Located 1.6km (1 mile) west of the Belize Barrier Reef, this funky fishing village is an 8km-long (5-mile) island that's situated a few miles south of Ambergris Caye . The vegetation is lush and tropical, houses are wooden clapboard, the streets are soft sand, and shoes are optional. The island motto is "Go Slow," and the languid pace might drive Type A folks batty but others appreciate the leisurely, meditative vibe.
Belize is a flavorful stew of cultures, of Creole, Chinese, Mestizo, Indian, Maya, and more -- and Caye Caulker has an authentic Belizean feel. Lodging largely consists of family-run inns, gaily painted guesthouses, and weather-beaten motels on stilts planted in the sand. Dining is local and home-cooked. Look for fish, rice and beans, and curries. In lobster season, which begins in June and ends 9 months later, you can eat local spiny lobster just about every night at modest prices.
In spite of its modest, no-frills demeanor, Caye Caulker has a fairly spectacular draw: the Belize Barrier Reef, the longest continuous barrier reef in the Western Hemisphere and one of the last unspoiled coral reefs in the world. It runs for 306km (190 miles) of rich and diverse marine habitat less than half a mile offshore. Just 16km (10 miles) north is the Hol Chan Marine Reserve, one of the most popular diving and snorkeling sites with a spectacular variety of marine life. Many people think the best diving in Belize lies on the outer atolls, just 20 minutes from Caye Caulker. Turneffe, the largest of the atolls, has a beautiful and varied underwater terrain.
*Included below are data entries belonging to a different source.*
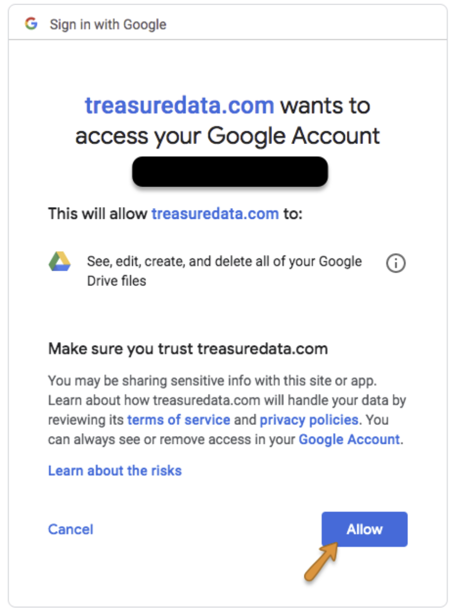Open the privacy policies link
This screenshot has width=456, height=612.
[309, 420]
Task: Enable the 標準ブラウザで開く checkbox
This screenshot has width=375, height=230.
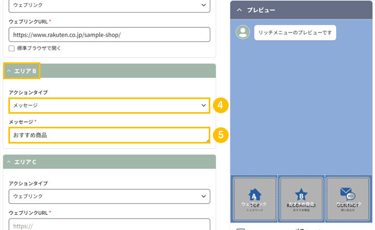Action: pos(12,48)
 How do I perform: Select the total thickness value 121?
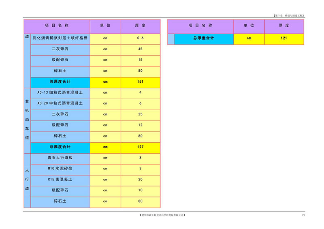click(284, 38)
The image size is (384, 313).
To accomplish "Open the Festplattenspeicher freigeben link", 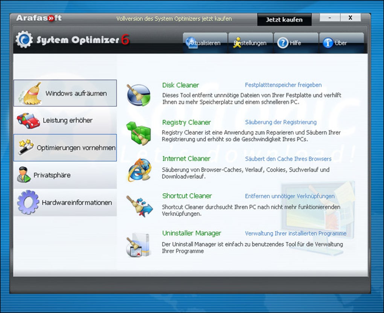I will (284, 85).
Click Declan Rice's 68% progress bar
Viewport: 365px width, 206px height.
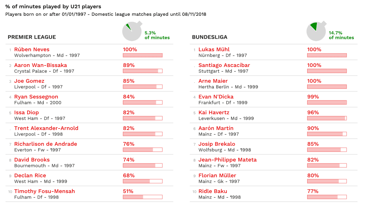click(x=143, y=181)
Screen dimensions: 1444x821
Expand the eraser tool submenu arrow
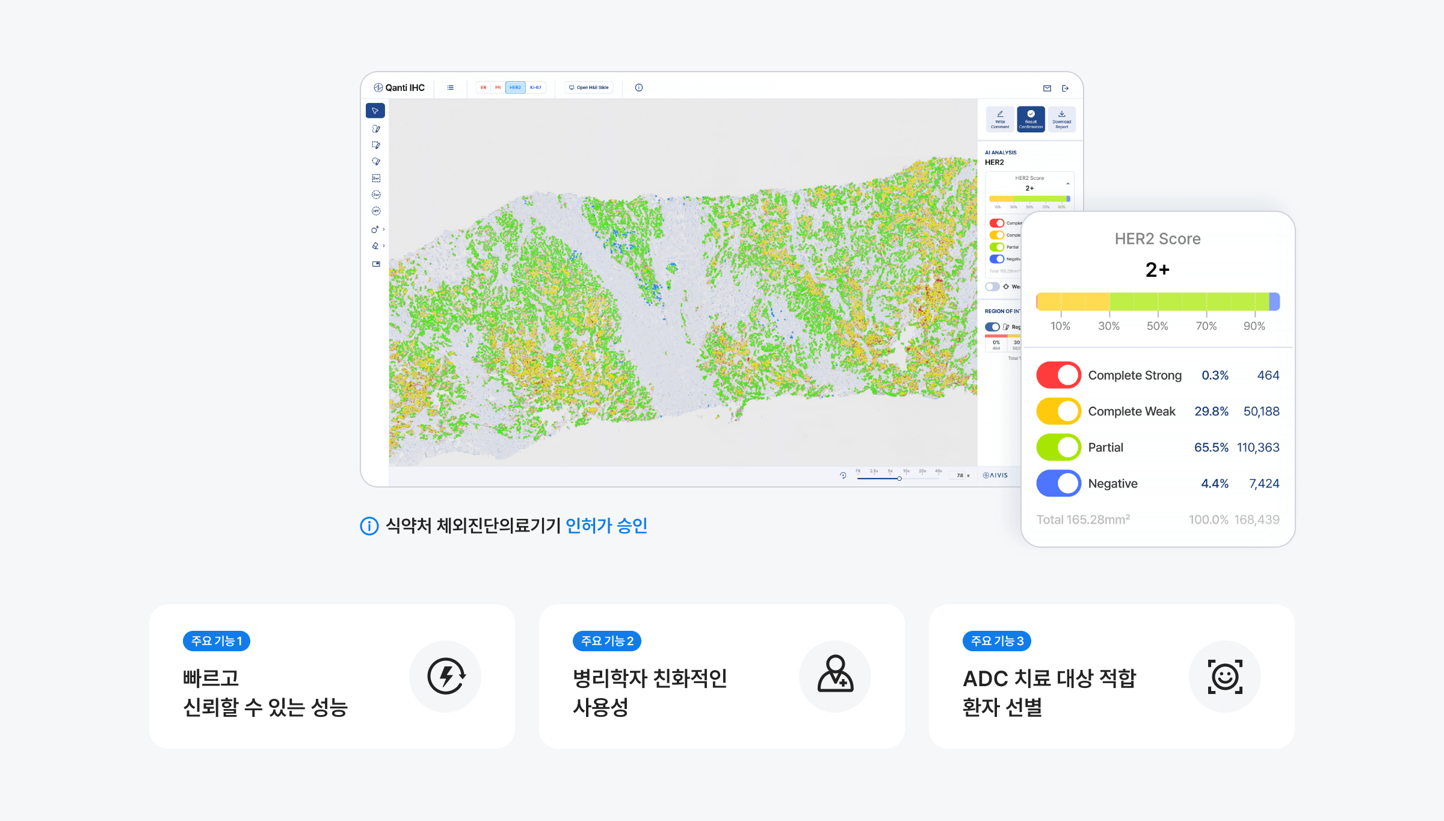tap(384, 246)
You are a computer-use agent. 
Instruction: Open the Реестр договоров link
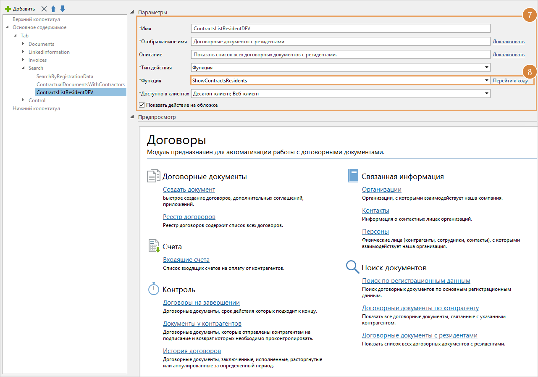pos(189,217)
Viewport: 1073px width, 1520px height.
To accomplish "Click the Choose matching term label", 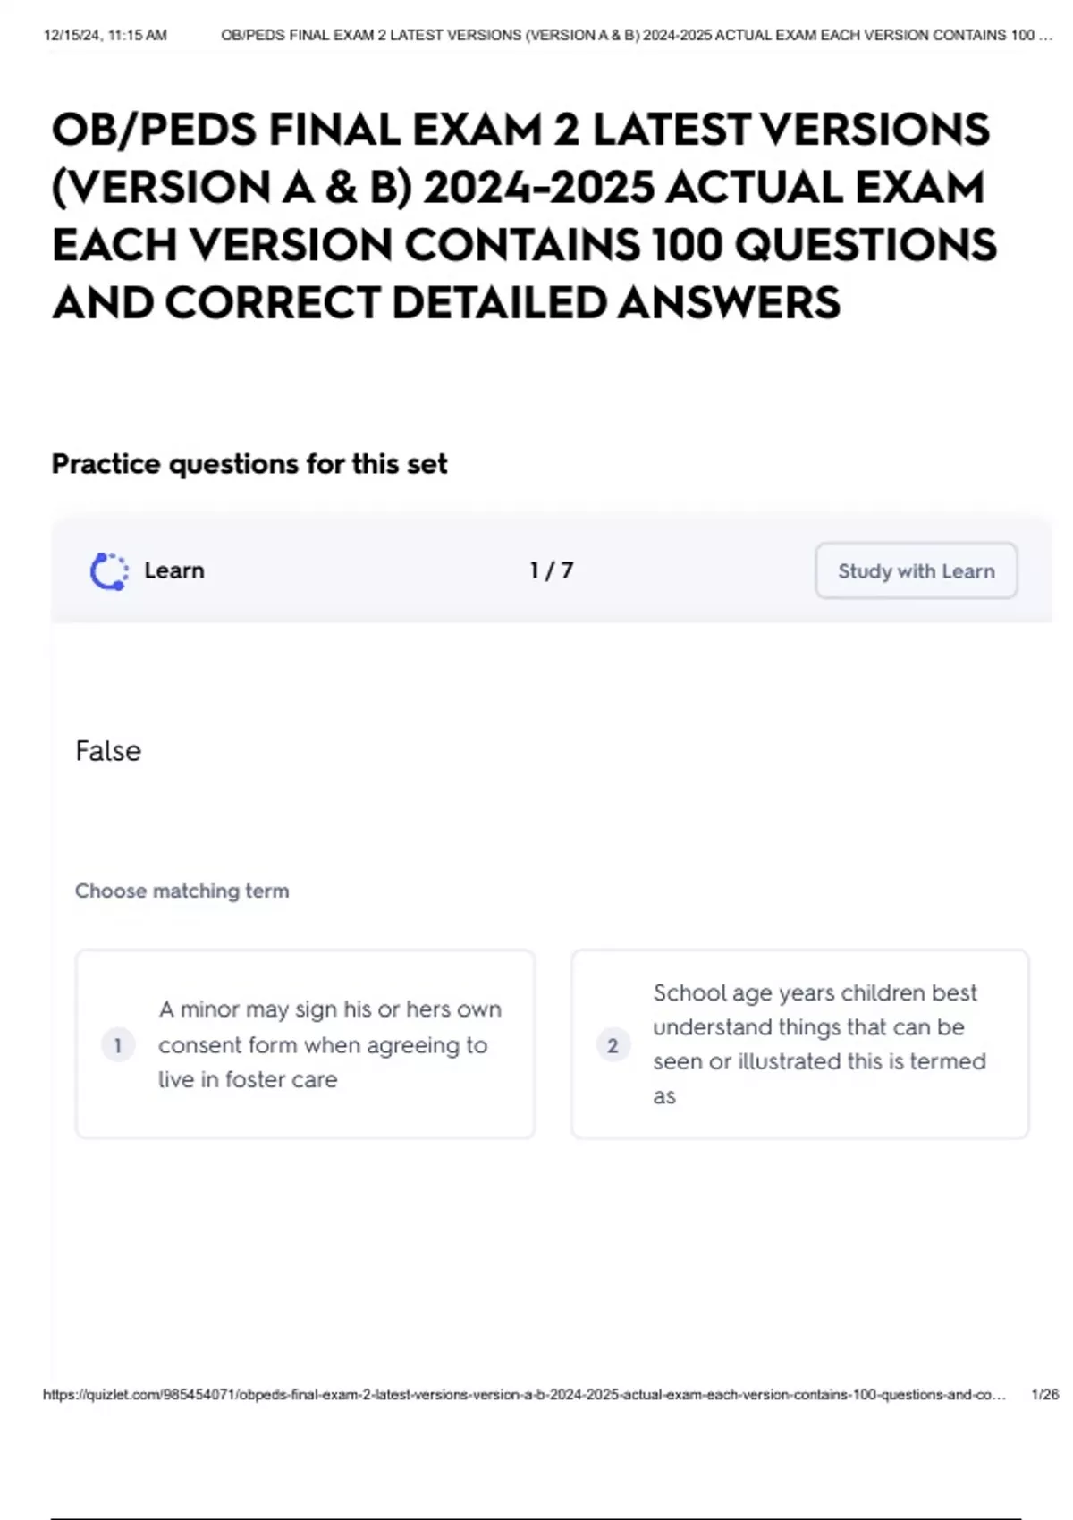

Recommended tour operator, Frenchie's Diving (tel. 501/226-0234; www.frenchiesdivingbelize.com), whose divemasters and captains have a combined 70 years of dive experience.
You can enjoy sailing, diving, birding, jungle tours, fishing, and windsurfing in the clear azure waters of the Caribbean here. One thing Caye Caulker does not have is big, wide, white-sand beaches. Sand beaches tend to be squeezed between mangrove forests and ocean, and sea grass grows in the wading shallows. Most people swim off the public piers that extend beyond the sea grass or at the Split, a gathering place to sip the local Belikin beer and watch the sunset. Go slow indeed. -- Alexis Lipsitz Flippin
Information: www.belizetourism.org or www.cayecaulker.org.
Getting There: Belize City to Caye Caulker (Tropic Air; 15 min.).